Krikket wrote:

On Sun, 1 Feb 2004, Roop Nanuwa wrote:

Krikket wrote:

I've done a brand-new install of FreeBSD (4.9), and am a fresh user to
this flavor of *nix.

Welcome, we hope you enjoy your stay :).

Thank you!

The install went more or less without a hitch.  For some reason ldap (part
of the default package selection) didn't want to install.

Could you be a bit more specific? What happened during the install? Did
it give you any
error messages?

A generic compile error message, nothing specific. And unfortunately, I didn't take notes. (No, I wasn't expecting help with troubleshooting that point, it was said more in the way of a commentary than anything else. I figured that when I got to the point of needing it, I could always install it at a later time, and if needed ask questions then.)

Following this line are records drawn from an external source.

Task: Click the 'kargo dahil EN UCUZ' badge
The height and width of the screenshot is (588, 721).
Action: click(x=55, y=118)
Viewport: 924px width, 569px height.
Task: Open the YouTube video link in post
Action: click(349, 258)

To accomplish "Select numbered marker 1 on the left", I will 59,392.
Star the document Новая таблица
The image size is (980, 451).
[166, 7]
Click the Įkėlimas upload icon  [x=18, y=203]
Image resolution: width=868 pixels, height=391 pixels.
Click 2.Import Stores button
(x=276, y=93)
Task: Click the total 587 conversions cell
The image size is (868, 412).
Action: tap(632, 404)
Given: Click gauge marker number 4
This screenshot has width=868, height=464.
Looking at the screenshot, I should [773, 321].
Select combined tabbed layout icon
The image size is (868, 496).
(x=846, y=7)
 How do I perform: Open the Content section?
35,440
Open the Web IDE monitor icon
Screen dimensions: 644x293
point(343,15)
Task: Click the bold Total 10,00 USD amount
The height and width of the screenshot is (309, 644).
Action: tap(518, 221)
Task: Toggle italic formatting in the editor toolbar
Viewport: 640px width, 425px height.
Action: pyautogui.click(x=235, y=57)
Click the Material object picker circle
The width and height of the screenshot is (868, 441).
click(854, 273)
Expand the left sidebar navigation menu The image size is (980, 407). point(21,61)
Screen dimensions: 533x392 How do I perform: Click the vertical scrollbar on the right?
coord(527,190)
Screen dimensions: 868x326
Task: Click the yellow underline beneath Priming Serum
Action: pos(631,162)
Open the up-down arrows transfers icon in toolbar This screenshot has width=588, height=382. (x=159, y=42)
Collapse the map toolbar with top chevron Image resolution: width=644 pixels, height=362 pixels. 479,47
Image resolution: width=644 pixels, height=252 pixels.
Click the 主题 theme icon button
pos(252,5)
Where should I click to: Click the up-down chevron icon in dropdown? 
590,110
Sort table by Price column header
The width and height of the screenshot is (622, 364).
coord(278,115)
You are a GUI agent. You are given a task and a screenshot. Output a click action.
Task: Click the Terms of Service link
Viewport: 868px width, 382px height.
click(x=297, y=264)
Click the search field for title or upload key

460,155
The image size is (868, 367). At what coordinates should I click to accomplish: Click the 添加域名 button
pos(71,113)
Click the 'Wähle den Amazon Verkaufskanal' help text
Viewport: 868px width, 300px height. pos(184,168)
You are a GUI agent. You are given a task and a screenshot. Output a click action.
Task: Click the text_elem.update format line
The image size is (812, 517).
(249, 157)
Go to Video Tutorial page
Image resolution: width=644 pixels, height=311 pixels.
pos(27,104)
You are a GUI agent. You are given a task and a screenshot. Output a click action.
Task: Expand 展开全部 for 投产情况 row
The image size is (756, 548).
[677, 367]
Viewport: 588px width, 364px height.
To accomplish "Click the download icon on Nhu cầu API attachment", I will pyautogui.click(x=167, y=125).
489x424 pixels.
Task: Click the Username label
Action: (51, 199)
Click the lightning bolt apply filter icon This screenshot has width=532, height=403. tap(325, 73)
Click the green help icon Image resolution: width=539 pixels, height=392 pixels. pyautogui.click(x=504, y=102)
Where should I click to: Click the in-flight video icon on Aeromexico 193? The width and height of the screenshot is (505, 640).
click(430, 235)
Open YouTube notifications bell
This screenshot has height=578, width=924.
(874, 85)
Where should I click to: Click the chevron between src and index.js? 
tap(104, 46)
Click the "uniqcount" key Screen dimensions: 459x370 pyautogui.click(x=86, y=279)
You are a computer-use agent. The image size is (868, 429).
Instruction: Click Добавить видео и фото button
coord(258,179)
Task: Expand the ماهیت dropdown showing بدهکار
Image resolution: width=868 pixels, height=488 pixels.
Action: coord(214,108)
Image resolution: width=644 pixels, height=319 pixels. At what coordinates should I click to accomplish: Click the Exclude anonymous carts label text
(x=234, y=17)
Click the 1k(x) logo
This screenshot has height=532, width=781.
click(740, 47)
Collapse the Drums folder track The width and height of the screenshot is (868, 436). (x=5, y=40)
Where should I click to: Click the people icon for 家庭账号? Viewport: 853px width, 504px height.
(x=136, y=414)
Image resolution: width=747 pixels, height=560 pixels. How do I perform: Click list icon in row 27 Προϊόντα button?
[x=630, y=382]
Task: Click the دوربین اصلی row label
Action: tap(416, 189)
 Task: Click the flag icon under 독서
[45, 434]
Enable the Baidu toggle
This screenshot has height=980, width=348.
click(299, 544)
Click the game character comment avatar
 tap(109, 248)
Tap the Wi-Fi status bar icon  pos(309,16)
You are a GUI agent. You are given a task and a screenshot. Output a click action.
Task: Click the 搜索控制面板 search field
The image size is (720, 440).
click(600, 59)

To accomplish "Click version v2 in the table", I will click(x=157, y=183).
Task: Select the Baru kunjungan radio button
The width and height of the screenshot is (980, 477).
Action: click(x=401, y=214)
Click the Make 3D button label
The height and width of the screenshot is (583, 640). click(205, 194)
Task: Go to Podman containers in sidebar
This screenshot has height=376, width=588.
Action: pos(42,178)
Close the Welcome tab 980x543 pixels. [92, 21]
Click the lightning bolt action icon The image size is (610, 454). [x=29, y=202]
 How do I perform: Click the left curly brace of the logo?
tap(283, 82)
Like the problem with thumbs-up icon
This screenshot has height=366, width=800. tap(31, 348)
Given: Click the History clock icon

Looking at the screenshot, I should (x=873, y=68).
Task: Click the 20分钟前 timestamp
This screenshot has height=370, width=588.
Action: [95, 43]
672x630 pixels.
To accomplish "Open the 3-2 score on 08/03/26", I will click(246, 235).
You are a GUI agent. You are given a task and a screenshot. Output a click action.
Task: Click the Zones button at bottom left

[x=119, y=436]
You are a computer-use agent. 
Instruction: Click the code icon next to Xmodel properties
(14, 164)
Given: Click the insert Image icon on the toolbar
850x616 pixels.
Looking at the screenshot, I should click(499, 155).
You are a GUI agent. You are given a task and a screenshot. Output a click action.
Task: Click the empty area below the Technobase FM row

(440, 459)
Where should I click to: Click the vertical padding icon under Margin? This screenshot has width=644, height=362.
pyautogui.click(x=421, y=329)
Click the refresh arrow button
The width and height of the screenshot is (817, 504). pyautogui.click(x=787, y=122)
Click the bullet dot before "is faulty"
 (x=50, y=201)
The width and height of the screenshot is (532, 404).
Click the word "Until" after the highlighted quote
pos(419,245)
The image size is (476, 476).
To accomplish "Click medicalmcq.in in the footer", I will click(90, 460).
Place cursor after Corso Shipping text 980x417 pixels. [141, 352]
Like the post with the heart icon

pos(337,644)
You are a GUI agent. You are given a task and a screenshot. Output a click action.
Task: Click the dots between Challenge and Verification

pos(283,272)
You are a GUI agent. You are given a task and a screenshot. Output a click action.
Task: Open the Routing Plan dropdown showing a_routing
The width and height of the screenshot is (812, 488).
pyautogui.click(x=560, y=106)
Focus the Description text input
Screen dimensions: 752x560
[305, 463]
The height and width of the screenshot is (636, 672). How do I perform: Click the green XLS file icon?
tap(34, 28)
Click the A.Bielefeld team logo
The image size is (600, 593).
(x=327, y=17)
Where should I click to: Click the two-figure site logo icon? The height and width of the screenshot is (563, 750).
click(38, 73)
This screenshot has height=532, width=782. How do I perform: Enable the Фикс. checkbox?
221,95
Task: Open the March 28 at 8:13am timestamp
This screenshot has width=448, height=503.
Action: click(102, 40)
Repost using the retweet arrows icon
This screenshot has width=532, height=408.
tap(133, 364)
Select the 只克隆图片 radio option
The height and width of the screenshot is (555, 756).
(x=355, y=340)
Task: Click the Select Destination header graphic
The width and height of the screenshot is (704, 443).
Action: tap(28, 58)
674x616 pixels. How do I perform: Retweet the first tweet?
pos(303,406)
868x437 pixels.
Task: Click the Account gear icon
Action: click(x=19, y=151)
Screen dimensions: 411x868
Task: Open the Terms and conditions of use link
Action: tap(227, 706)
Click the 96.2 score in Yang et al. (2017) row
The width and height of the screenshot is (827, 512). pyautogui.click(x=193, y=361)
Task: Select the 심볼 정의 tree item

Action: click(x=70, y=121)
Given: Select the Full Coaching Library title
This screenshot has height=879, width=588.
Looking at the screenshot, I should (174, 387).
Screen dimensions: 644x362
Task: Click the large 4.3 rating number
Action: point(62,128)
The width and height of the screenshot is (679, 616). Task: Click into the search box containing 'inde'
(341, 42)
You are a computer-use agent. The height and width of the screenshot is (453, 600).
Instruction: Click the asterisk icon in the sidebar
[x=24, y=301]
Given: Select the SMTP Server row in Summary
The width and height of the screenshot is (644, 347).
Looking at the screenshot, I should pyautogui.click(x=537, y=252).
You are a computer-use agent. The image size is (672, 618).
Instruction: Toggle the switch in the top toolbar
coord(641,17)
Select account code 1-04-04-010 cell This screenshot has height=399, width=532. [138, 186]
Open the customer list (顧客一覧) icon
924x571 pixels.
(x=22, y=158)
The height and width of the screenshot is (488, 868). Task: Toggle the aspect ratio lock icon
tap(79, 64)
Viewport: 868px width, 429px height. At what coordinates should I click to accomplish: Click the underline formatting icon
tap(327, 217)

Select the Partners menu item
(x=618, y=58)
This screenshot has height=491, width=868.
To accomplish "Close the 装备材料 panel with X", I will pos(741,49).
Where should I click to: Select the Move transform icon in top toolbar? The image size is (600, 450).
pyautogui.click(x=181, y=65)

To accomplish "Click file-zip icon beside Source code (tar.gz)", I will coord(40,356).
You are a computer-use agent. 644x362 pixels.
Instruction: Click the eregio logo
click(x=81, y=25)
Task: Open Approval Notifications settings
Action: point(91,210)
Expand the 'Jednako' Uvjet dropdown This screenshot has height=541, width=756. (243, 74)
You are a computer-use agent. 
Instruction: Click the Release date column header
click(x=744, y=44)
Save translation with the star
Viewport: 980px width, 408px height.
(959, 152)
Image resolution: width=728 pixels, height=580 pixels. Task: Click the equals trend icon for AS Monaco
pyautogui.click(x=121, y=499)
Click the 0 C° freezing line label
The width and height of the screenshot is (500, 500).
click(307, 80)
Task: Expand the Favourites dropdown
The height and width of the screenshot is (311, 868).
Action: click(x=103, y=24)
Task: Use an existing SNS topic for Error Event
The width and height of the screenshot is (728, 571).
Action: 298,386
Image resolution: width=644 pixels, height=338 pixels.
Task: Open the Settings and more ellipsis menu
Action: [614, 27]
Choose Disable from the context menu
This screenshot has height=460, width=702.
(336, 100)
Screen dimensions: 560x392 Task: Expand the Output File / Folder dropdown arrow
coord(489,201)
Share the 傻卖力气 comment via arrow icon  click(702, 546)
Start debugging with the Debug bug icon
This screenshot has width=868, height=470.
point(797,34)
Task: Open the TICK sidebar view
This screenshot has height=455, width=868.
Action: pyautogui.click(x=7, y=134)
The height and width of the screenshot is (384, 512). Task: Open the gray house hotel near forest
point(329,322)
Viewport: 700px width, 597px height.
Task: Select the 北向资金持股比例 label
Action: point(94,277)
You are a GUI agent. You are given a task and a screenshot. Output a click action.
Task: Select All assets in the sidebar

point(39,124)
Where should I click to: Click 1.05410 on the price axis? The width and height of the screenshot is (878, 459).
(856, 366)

To test things out, I tried installing mozilla. It failed due to a
dependancy, so I checked out the website to see what was available, found
a version that was there, adn installed it.

How are you installing mozilla? There shouldn't be any dependency
problems in either of the two main ways to install packages on FreeBSD.
Whether you install via the ports tree or through the package system all
the dependencies should be handled for you. I think the reason that
you're having dependency issues is because you're attempting to install
binaries that you've downloaded that aren't packaged for FreeBSD

I attempted to do a "pkg_add -r mozilla". After checking the on-line database of software at, I know I tried some versons of the command lile "... -r linux-mozilla" and sometimes with version numbers. I forget the exact one that did work.

But when I type "mozilla" to start the program, it's not found.  (Nor was
it added to the KDE Menu.)
I was able to do a "pkg_add -r cvsup" on the first try.  But I ended up
with the same problem -- not being able to find the package once it was
installed.  Needless to say, I can't add any ports as a result.

Which shell are you running? You might have to run 'rehash' to refresh
your shell's cache of available programs. Logging in/out would do the
same but running 'rehash' is simpler/quicker.

bash. I'll give that a shot. I'm not at home at the moment, and for some reason ssh doesn't want to allow me to login.

For bash, you'll want to do a 'hash -r' instead of rehash....


(I get a login prompt, but it's not accepting the correct password for either myself or the root accounts. Even after I called home and had the roommate reboot the system, just in case something flakey got into memory. I'm thinking it may be time to pull out the rubber chicken.)